- **Set task**: Duplicate the records from the line with "Image resolution: width=1130" up to and including the line with "pyautogui.click(x=104, y=28)", leaving the pictures out.
** Start Exercise inputs **
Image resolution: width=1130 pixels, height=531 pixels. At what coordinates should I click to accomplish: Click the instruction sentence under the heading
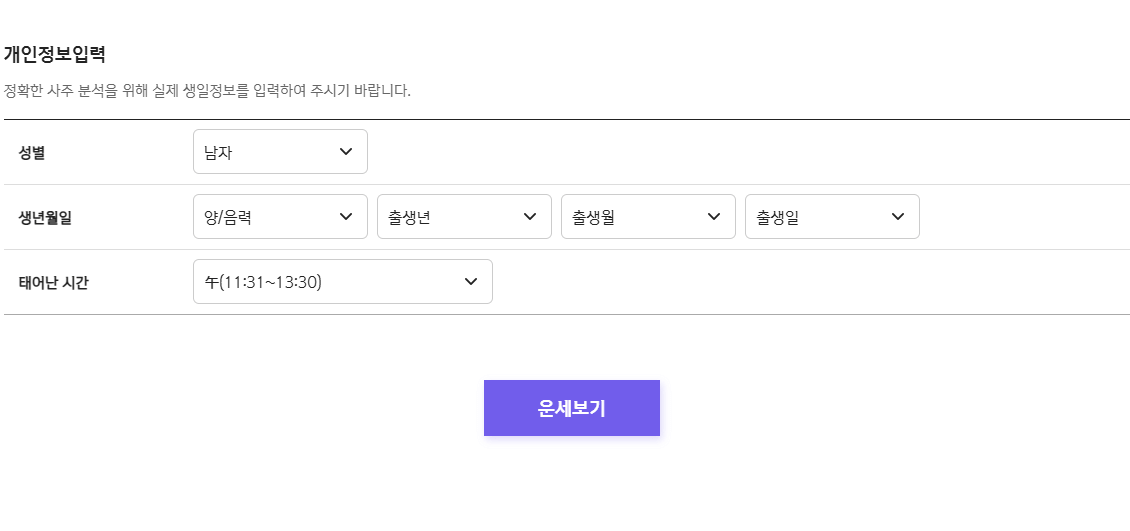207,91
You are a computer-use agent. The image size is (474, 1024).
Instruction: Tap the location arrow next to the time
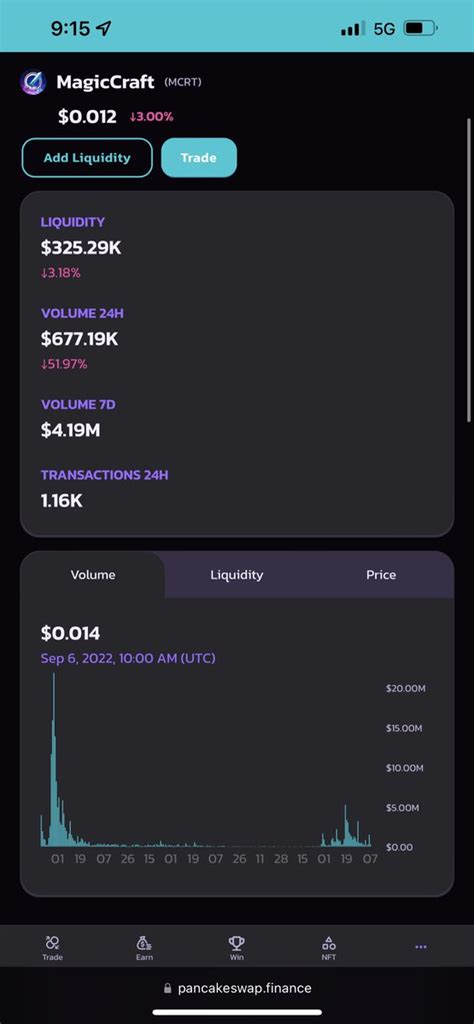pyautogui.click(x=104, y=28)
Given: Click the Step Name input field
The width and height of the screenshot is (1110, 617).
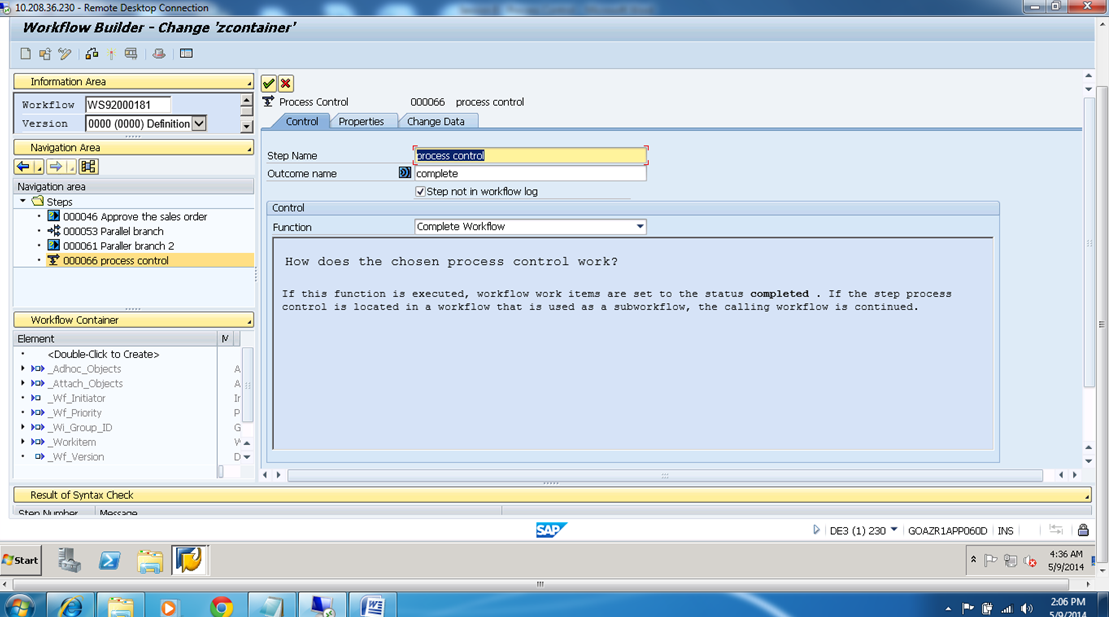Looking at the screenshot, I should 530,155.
** End Exercise inputs **
** Start Exercise inputs **
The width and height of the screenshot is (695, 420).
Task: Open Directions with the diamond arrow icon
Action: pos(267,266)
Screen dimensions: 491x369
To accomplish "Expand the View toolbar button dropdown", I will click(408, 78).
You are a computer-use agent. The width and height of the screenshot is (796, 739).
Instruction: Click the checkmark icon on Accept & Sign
** End Exercise inputs **
** Start Exercise inputs **
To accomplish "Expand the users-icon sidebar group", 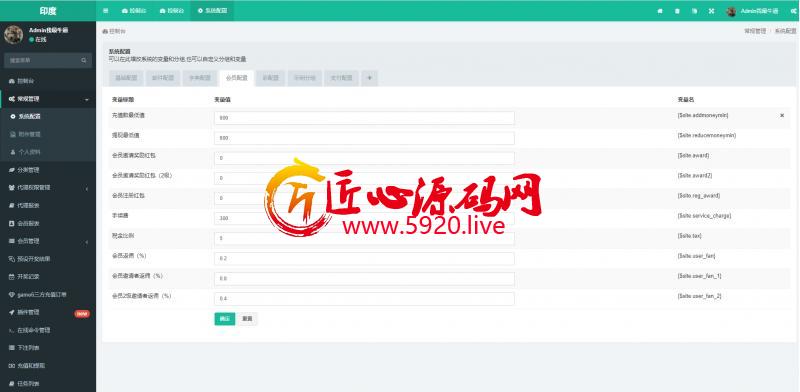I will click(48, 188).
** End Exercise inputs **
- **Result for this exercise**:
Image resolution: width=1130 pixels, height=531 pixels. At what coordinates should I click to accomplish: Click the instruction sentence under the heading
207,91
You are a computer-use agent. The image size is (474, 1024).
Instruction: Tap the location arrow next to the time
pyautogui.click(x=104, y=28)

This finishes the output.